I went to see Cheryl yesterday. She’s been diagnosed with terminal bone cancer (in her spine, and spreading). She was in hospital after having an operation to strengthen her leg bones so she can keep walking. Cheryl has always been a dynamic, selfless, no-nonsense person who says “bring it on” when a problem crops up, she rarely talked about the past and always looked forward. She’s been a tower of strength and sensibility for her friends and family. Seeing this dynamic strength swallowed up in the hopelessness and frailty of her situation was so incredibly hard. She knows she can’t really look forward, because the future holds pain and suffering for her, so she lives in the moment. Unfortunately, the moment isn’t much better. I heard the word “agony” more times than I want to think about yesterday from her, and I’ve never heard her complain about anything before, ever (well, the occasional child trouble, but you know). I left there, reached out for a little support, and had probably ten to fifteen minutes of intermittent sobbing, after which I felt a bit better.
That would have been rough enough, but then at dinner…
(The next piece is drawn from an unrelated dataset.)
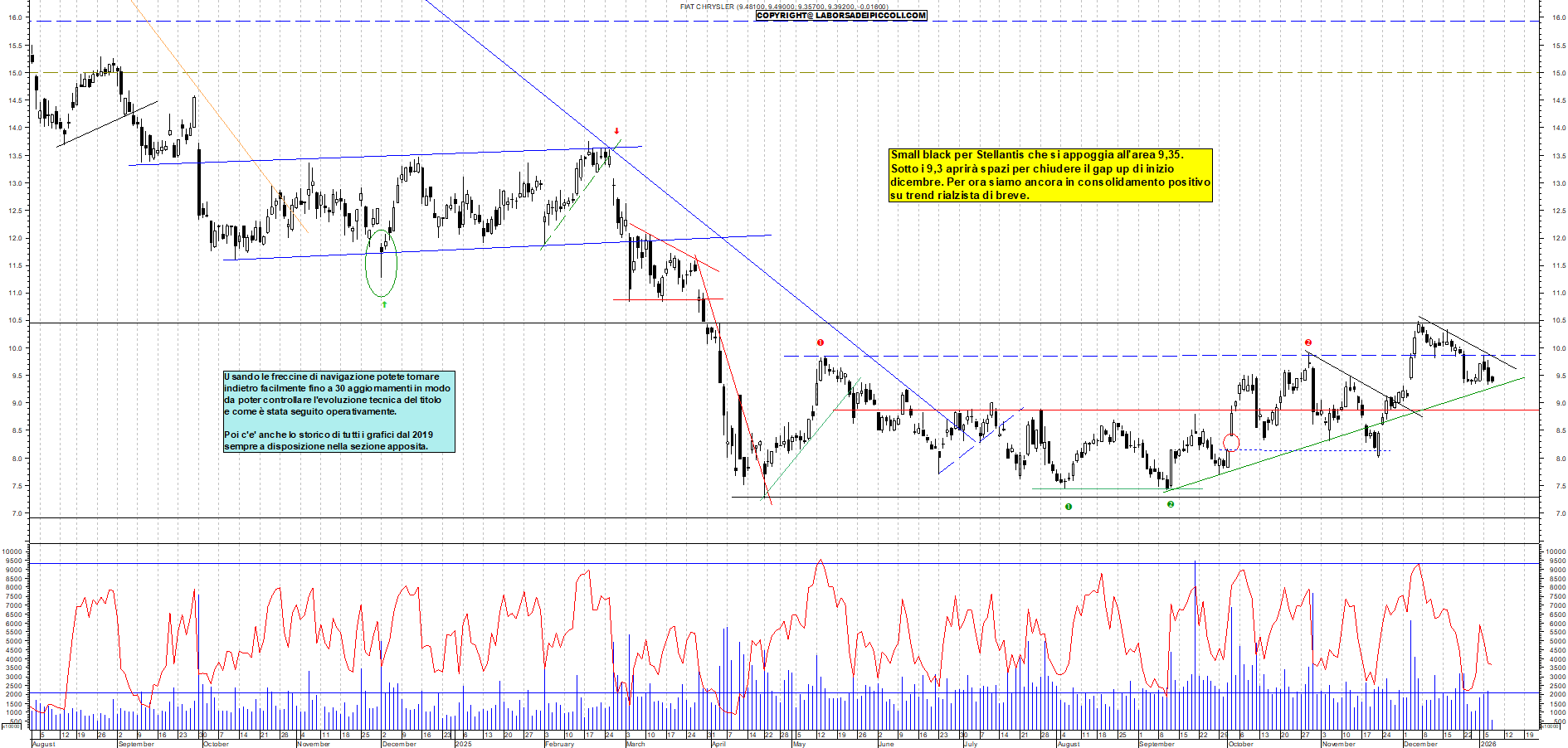Click the cyan navigation arrows note box
Viewport: 1568px width, 748px height.
[x=338, y=411]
I found out that one of the people I’m staying with knows this guy I’m going to call Scumbag. Scumbag was married to the sister (M) of pretty much my best friend on the planet (A). I view A’s family as my family too. My friend who knew Scumbag years ago wondered why he hadn’t seen him around for a while until recently and then never with M. I told him that he’d been imprisoned on charges of child molestation – his own and children of one of my best friend’s other sisters (K). This was unsurprisingly devastating to the family when it happened and is only just starting to recede in terms of constant impact on their lives – and so the topic turned to child molestation! Ungh! I had a hard enough time just saying that Scumbag had been imprisoned – this was a topic I didn’t really want to talk about, but really couldn’t figure out how to say “Guys, I can’t deal with this tonight.” I should have just said that. But I shut up and just felt mildly nauseated instead.
I wish I’d been more assertive last night. I will be if I’m ever in a similar situation again.
On a positive note, I have a nice, attractive man calling me “Babe”!